Sumario — Sentencia del Tribunal de Justicia (Sala Octava) de 31 de enero de 2018

1.        Cooperación judicial en materia civil — Competencia judicial y ejecución de resoluciones judiciales en materia civil y mercantil — Reglamento (UE) n.º 1215/2012 — Competencia en materia de seguros — Acciones ejercitadas contra el asegurador — Normas de competencia especiales para la protección de la parte más débil — Alcance — Relaciones entre los profesionales del sector de los seguros — Exclusión

[Reglamento (UE) n.º 1215/2012 del Parlamento Europeo y del Consejo, arts. 11, ap. 1, letra b), y 13, ap. 2)]

2.        Cooperación judicial en materia civil — Competencia judicial y ejecución de resoluciones judiciales en materia civil y mercantil — Reglamento (UE) n.º 1215/2012 — Competencia en materia de seguros — Acciones ejercitadas contra el asegurador — Acción directamente ejercitada por el perjudicado — Concepto de «persona perjudicada» — Profesional del sector de los seguros — Reclamación de pago de los créditos indemnizatorios en calidad de cesionario contractual — Exclusión

[Reglamento (UE) n.º 1215/2012 del Parlamento Europeo y del Consejo, considerandos 15 y 18, y arts. 11, apartado 1, letra b), y 13, ap. 2]

1.      Véase el texto de la resolución.

(véanse los apartados 41 y 42)

2.      El artículo 13, apartado 2, del Reglamento (UE) n.º 1215/2012, del Parlamento Europeo y del Consejo, de 12 de diciembre de 2012, relativo a la competencia judicial, el reconocimiento y la ejecución de resoluciones judiciales en materia civil y mercantil, en relación con el artículo 11, apartado 1, letra b), del mismo Reglamento, debe interpretarse en el sentido de que una persona física, cuya actividad profesional consiste, en particular, en reclamar a las entidades aseguradoras el pago de las indemnizaciones por daños y que para ello se basa en un contrato de cesión de crédito celebrado con el afectado por un accidente de tráfico, no puede invocar los citados preceptos para ejercitar una acción de responsabilidad civil contra la entidad aseguradora del causante del accidente, que tiene su domicilio social en un Estado miembro distinto del Estado miembro del domicilio del perjudicado, ante un tribunal de este último Estado miembro.

Si bien es cierto que, como precisa el considerando 18 del Reglamento n.º 1215/2012, el objeto de la sección 3 del capítulo II de ese Reglamento consiste en proteger a la parte más débil mediante reglas para determinar la competencia judicial más favorables a sus intereses de lo que dispone la regla general, no es menos verdad que consta que la acción controvertida en el litigio principal se incardina en las relaciones entre profesionales y que no puede en modo alguno afectar a la situación procesal de una parte considerada más débil (véase, en este sentido, la sentencia de 21 de enero de 2016, SOVAG, C‑521/14, EU:C:2016:41, apartados 29 y 30).

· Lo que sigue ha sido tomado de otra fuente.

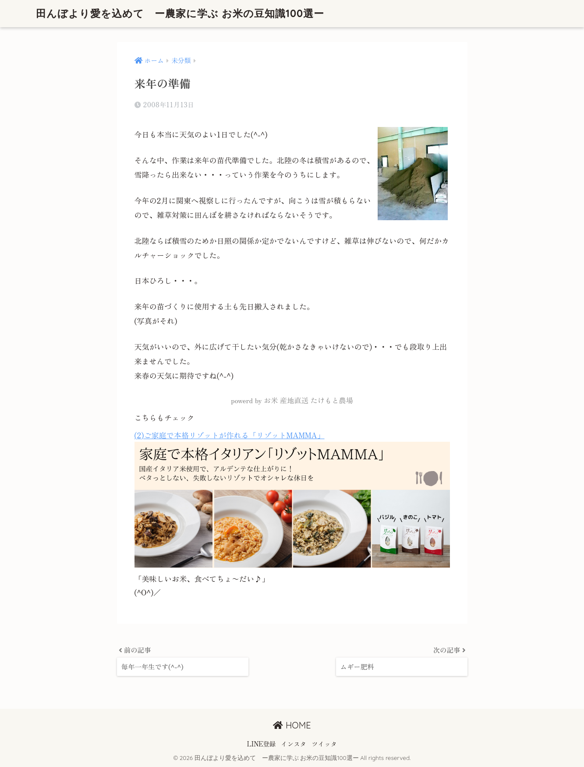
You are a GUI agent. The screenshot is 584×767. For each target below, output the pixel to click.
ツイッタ (324, 743)
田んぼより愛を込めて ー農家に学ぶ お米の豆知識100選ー (180, 13)
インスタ (293, 743)
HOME (292, 725)
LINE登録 (261, 743)
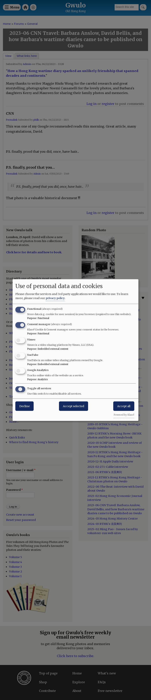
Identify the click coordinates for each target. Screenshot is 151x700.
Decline (24, 406)
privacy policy (55, 298)
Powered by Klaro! (124, 414)
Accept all (123, 406)
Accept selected (73, 406)
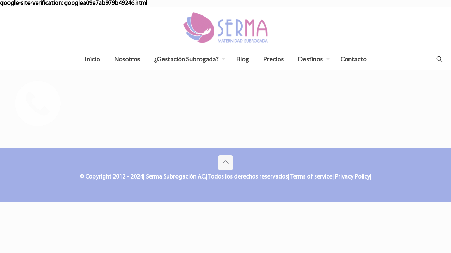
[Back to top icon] (225, 162)
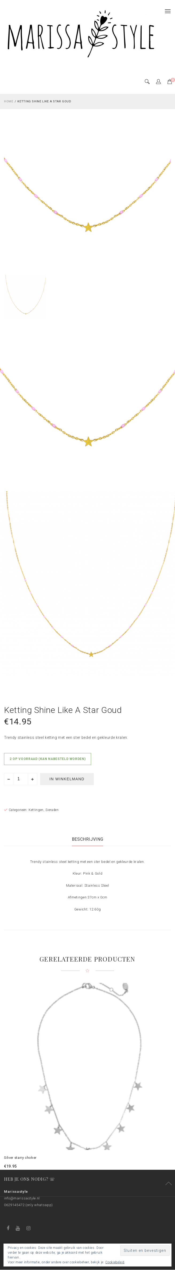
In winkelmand (66, 779)
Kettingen (36, 810)
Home (8, 101)
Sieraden (52, 810)
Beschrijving (87, 839)
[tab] (87, 839)
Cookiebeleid (115, 1262)
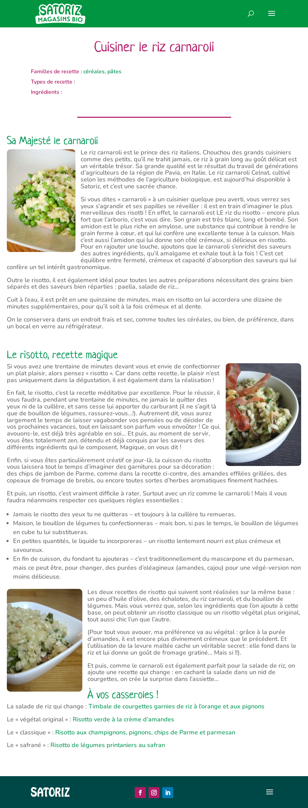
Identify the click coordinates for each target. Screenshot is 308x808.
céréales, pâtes (102, 71)
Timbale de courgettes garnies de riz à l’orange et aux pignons (176, 706)
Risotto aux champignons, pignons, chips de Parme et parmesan (145, 732)
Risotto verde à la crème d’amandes (123, 719)
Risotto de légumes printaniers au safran (107, 745)
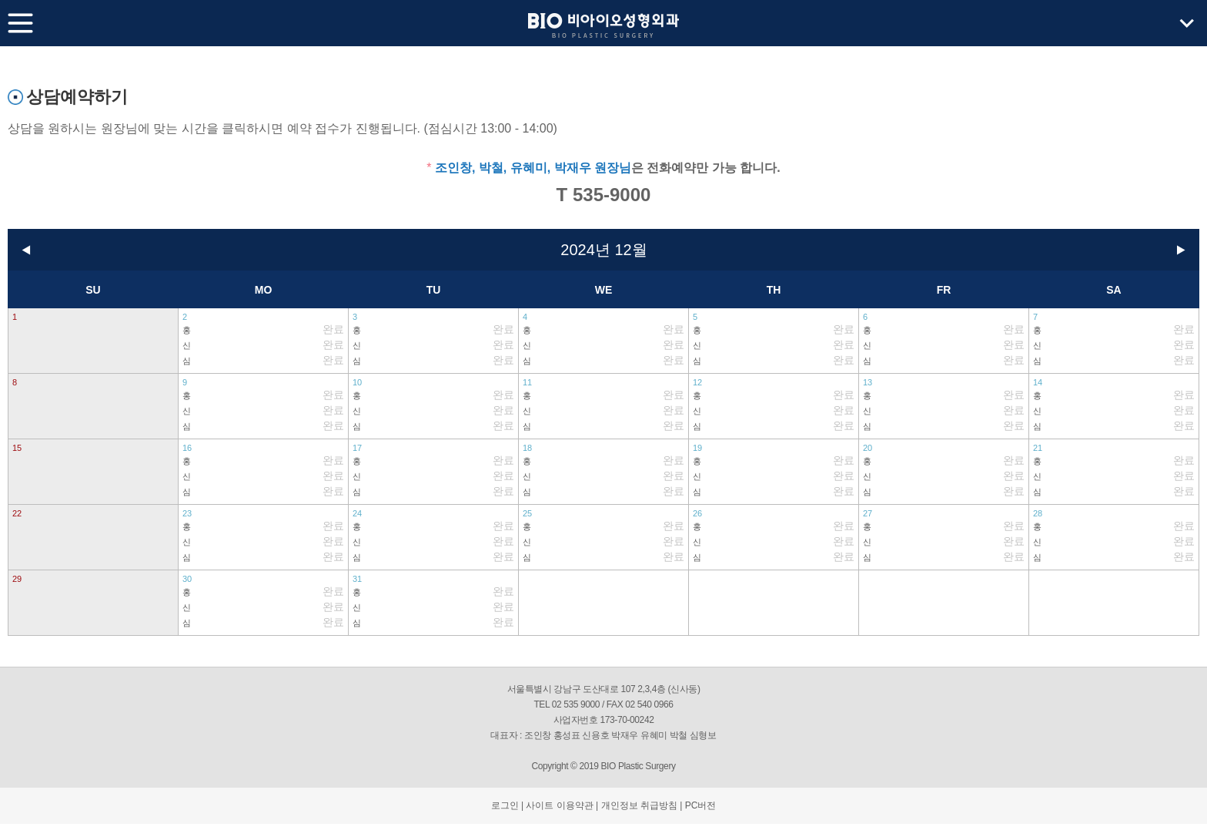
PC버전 (701, 805)
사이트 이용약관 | (562, 805)
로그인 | (507, 805)
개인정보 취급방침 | (642, 805)
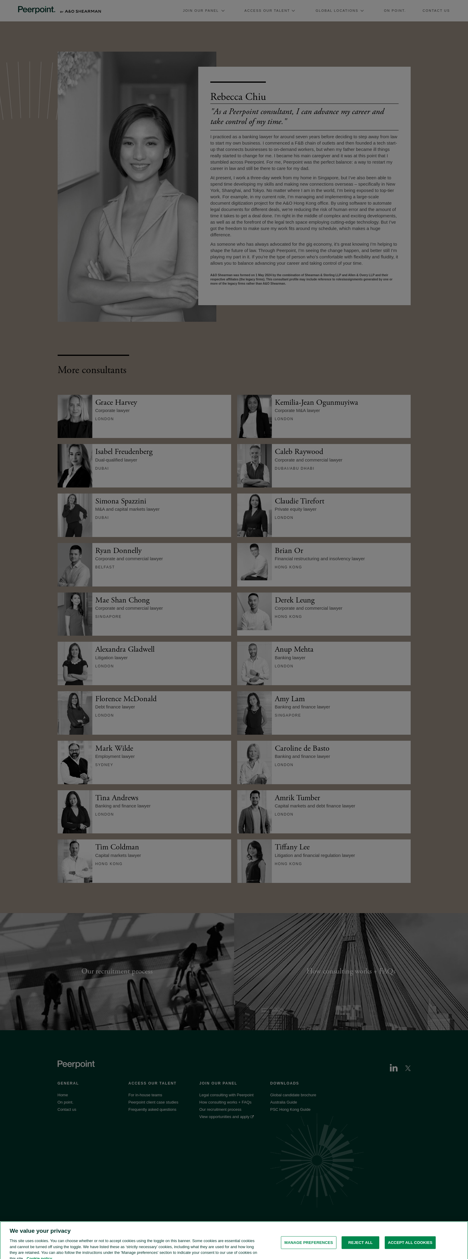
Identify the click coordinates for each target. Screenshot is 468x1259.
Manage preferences (308, 1248)
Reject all (360, 1248)
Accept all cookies (410, 1248)
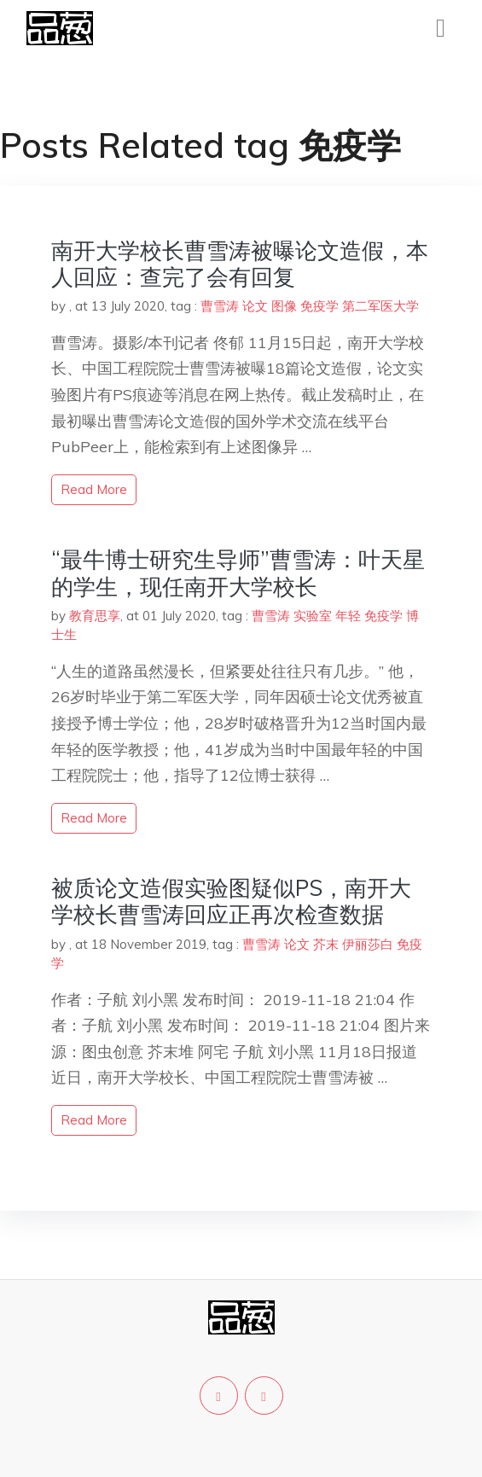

A este respecto, el hecho de que un profesional como el Sr. Hofsoe ejerza su actividad en el seno de una pequeña empresa no puede llevar a considerar que sea una parte más débil que el asegurador. En efecto, una apreciación casuística de si puede considerarse a tal profesional como una «parte más débil» para poder estar comprendido en el concepto de «persona perjudicada», a efectos del artículo 13, apartado 2, del Reglamento n.º 1215/2012, provocaría inseguridad jurídica y contravendría el objetivo de dicho Reglamento, enunciado en su considerando 15, según el cual las reglas para determinar la competencia deben presentar un alto grado de previsibilidad (véase, en este sentido, la sentencia de 20 de julio de 2017, MMA IARD, C‑340/16, EU:C:2017:576, apartado 34).